What this task involves – Nothing but the lines from the one containing "Where should I" through the last line of the data below should be returned, each exactly as it stands, pictures excluded.

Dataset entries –
************

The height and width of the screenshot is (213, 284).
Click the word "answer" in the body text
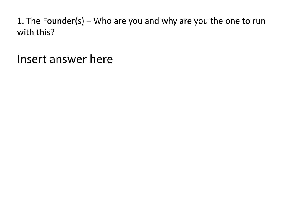[68, 60]
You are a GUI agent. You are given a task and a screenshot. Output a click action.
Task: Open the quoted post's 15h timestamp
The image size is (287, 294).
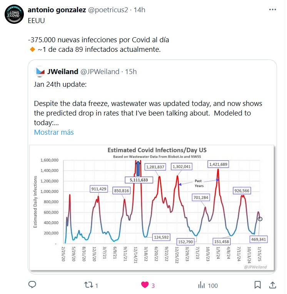pyautogui.click(x=131, y=71)
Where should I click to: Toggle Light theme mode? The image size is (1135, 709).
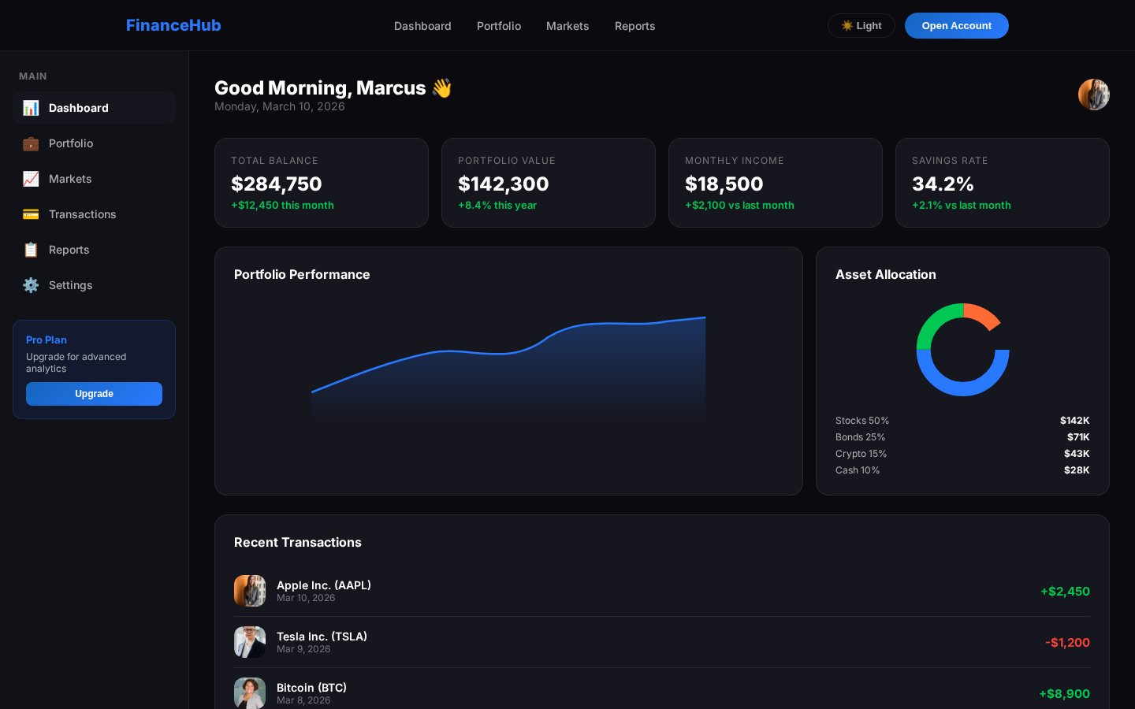(861, 25)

************

Answer area –
Where should I click to: Toggle Light theme mode? The image size is (1135, 709).
(861, 25)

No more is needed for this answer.